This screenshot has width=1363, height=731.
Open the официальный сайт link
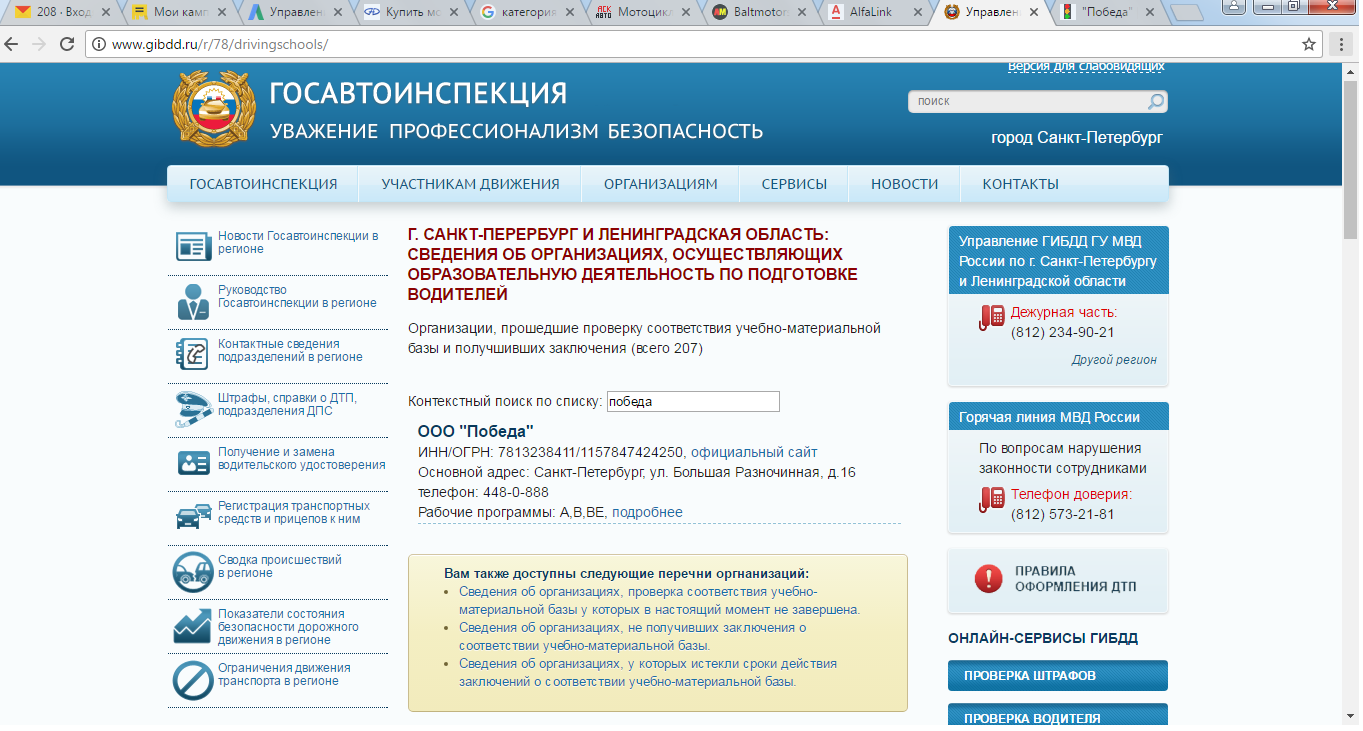point(754,452)
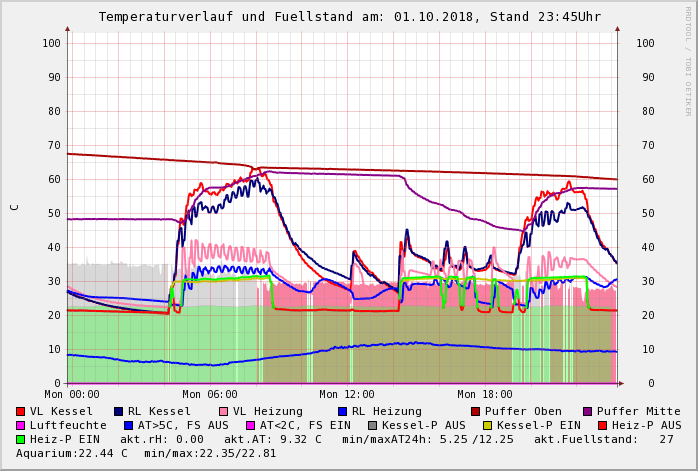698x471 pixels.
Task: Click the Mon 06:00 time axis label
Action: [210, 394]
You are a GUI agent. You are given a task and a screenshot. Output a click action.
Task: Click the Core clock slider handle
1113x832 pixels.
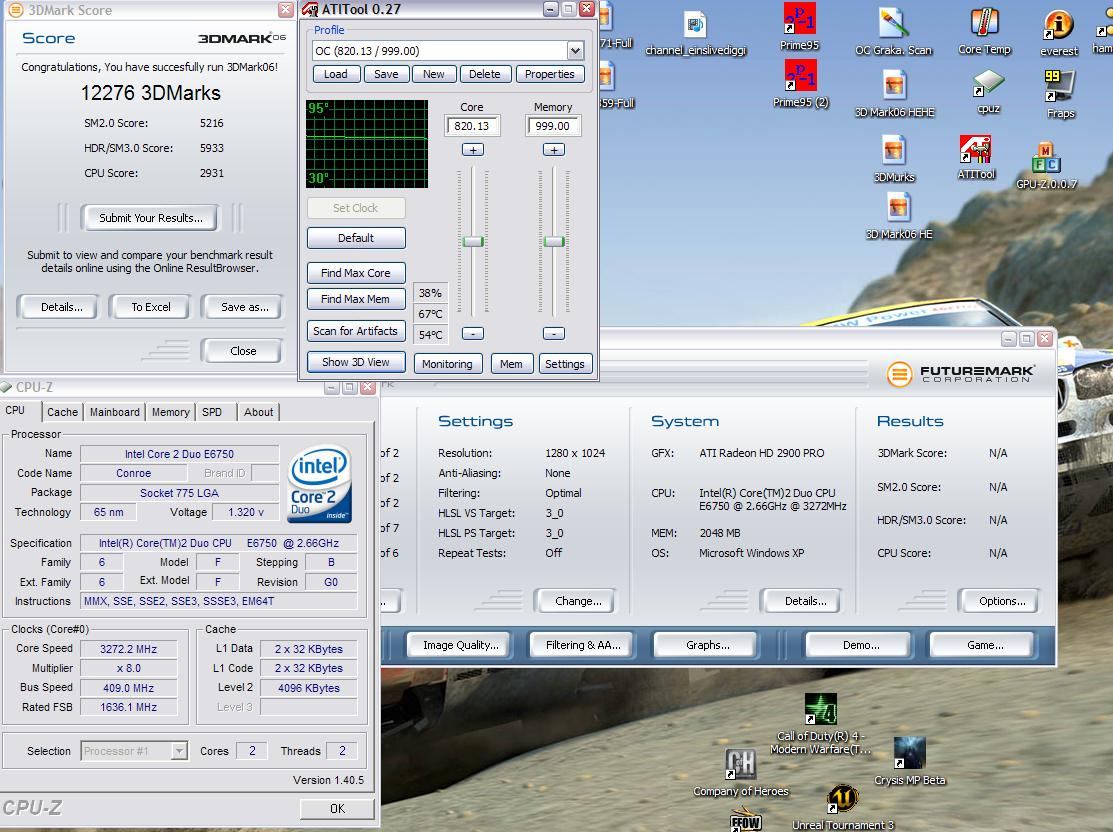point(473,241)
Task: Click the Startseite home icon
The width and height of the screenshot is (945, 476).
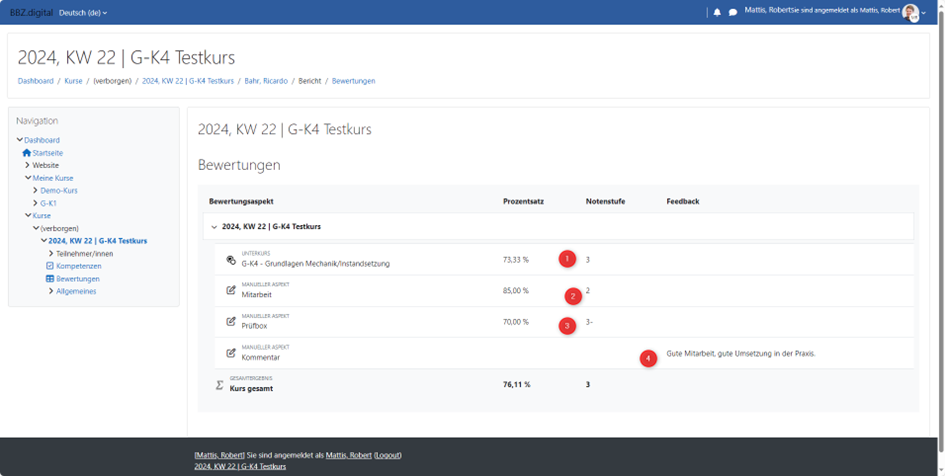Action: click(x=27, y=153)
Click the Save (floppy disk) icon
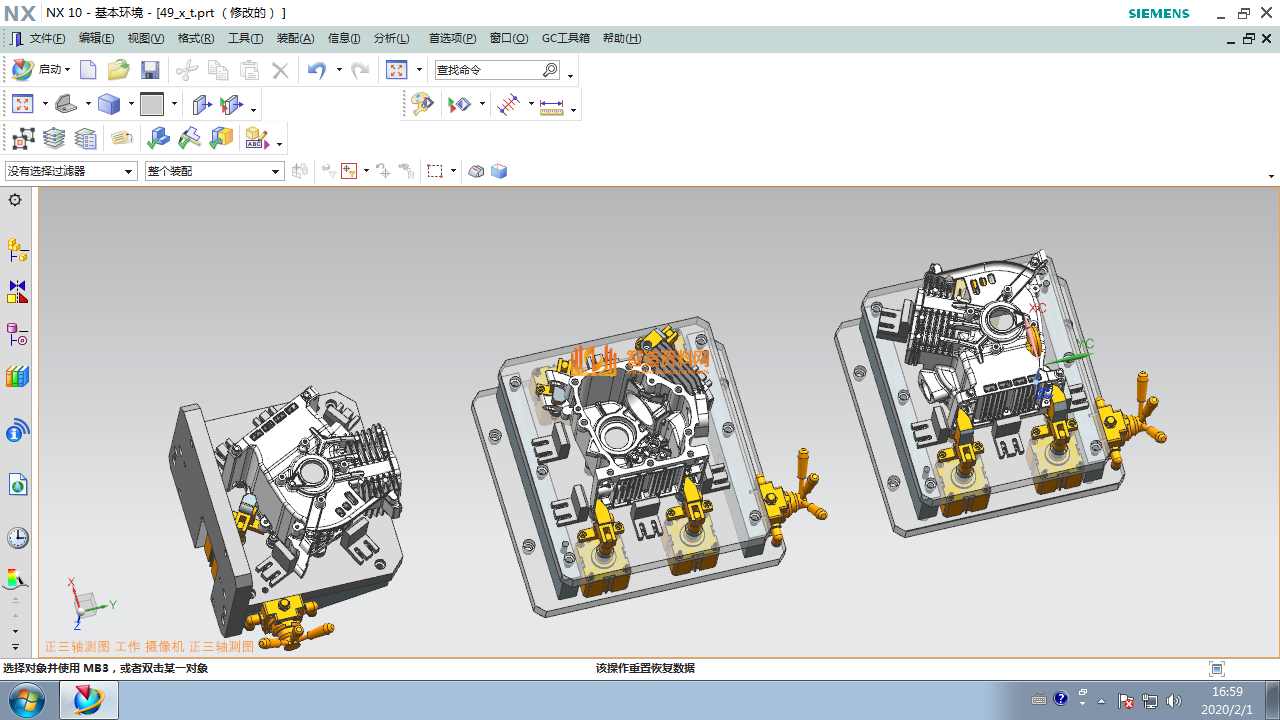Screen dimensions: 1280x720 click(x=150, y=70)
################
# Assigned task
Leaving every picture out, return the lines from the one containing "The width and" through the last line of the records exactly.

# Written solution
The width and height of the screenshot is (945, 476).
Action: click(x=27, y=153)
Click the Save (floppy disk) icon
Screen dimensions: 1280x720 click(x=150, y=70)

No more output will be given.